Avec internet, il est devenu beaucoup plus aisé de comparer les offres de produits et de services en quelques clics. Les sites comparateurs de prix jouent ainsi un rôle significatif dans le processus d'achat des consommateurs.
Les sites comparateurs suscitent cependant de nombreuses questions en matière de transparence et de loyauté des informations, notamment quant au caractère fiable, exhaustif et à jour des informations fournies, la pertinence des critères de comparaison, leur mode de rémunération par les sites marchands référencés ou leur degré d’indépendance vis-à-vis des sites marchands.

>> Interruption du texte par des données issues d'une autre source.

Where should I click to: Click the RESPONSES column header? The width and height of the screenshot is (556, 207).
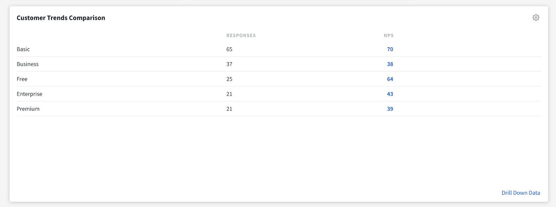241,35
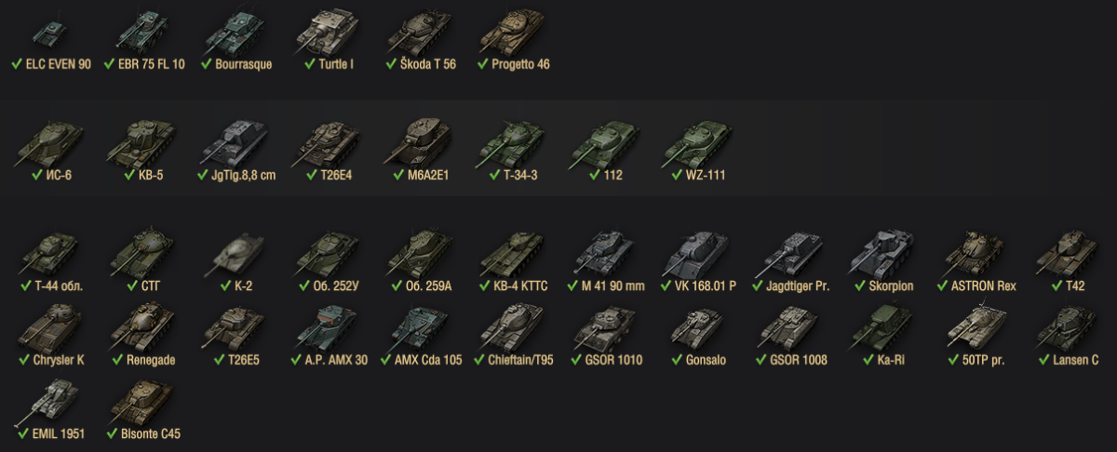Pick the JgTig.8,8 cm tank image
The height and width of the screenshot is (452, 1117).
[x=236, y=141]
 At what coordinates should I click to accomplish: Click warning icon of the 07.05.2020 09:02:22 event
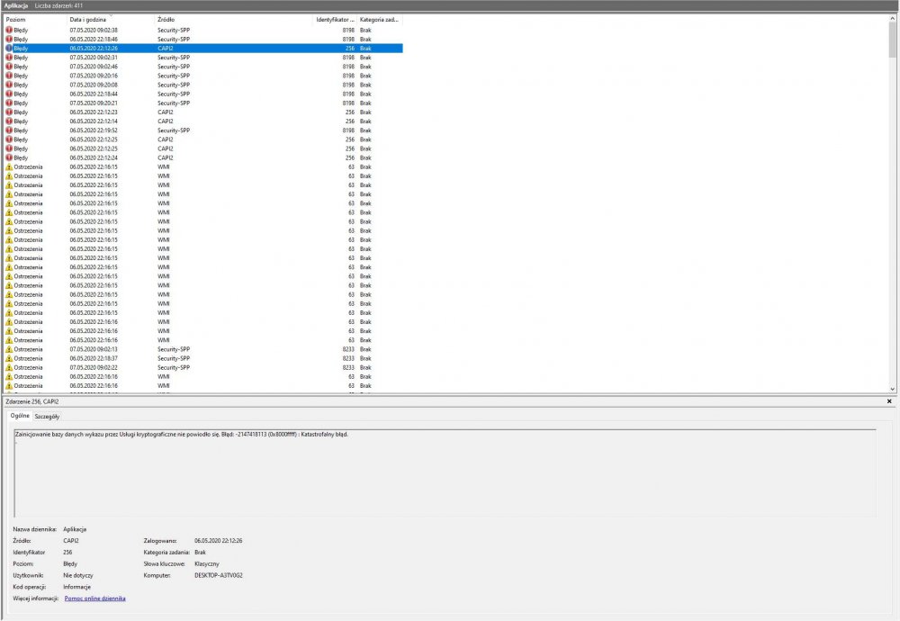[x=9, y=367]
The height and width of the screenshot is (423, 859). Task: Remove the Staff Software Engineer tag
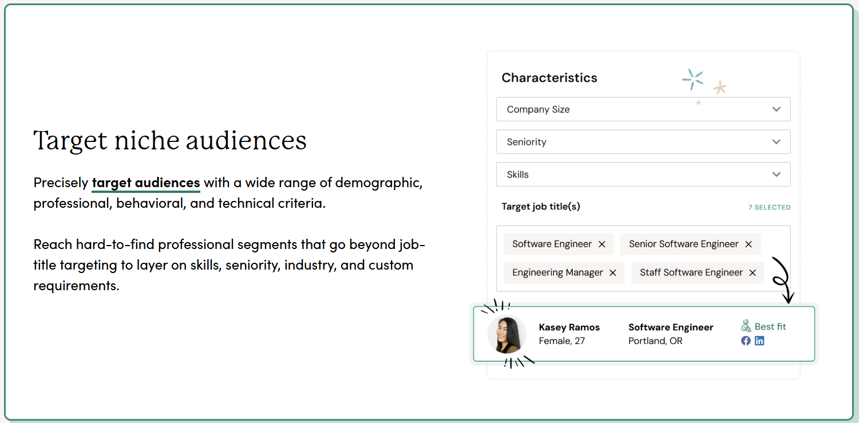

Afin d’améliorer leur image et le niveau de confiance en leurs services, la Fevad et le Secrétariat d’Etat chargé de la prospective, de l’évaluation des politiques publiques et du développement de l’économie numérique ont adopté, le 11 juin 2008, une Charte des sites internet comparateurs. Cette charte, signée par les principaux sites comparateurs, comporte d’une part des recommandations relatives aux informations communiquées par les sites comparateurs aux utilisateurs, d’autre part des recommandations relatives aux relations entre les sites comparateurs et les sites marchands. (1)
Cependant, malgré l’adoption de la Charte des sites internet comparateurs, les sites Kelkoo et shopping.com ont été poursuivis pour pratiques trompeuses, pratique commerciale déloyale et contrefaçon de marque. La jurisprudence en résultant permet d’une part de clarifier la qualification juridique de l’activité de comparateur, d’autre part de rappeler leur responsabilité quant au contenu des annonces.
1. La qualification juridique de l’activité de comparateur de prix
S’ils proposent globalement le même type de services, les sites comparateurs ne fonctionnent pas tous sur un modèle unique.
1.1 Plusieurs modèles de fonctionnement co-existent
L’objet de tous les sites comparateurs de prix, qu’ils soient généralistes (biens de consommation) ou spécialisés (comparaison en matière de contrats d’assurance ou de voyages par exemple), est de référencer des offres de produits et de services de sites marchands. Le site comparateur permet alors aux internautes, grâce à un moteur de recherches, de rechercher et de comparer les offres de produits et de services des sites marchands référencés, puis d’accéder directement à l’offre de leur choix pour éventuellement commander le produit ou le service concerné sur un site marchand référencé. (2)
On peut distinguer deux modèles principaux de fonctionnement :
- Le référencement payant : le référencement des sites marchands sur la plupart des sites comparateurs de prix est régi par des accords commerciaux conclus entre le site comparateur et chaque site marchand. Le comparateur est généralement rémunéré soit au coût par clic (CPC), indépendamment de la transformation du clic sur la page d’annonce du marchand en achat, soit au coût par action ou par acquisition (CPA), si la vente a effectivement lieu.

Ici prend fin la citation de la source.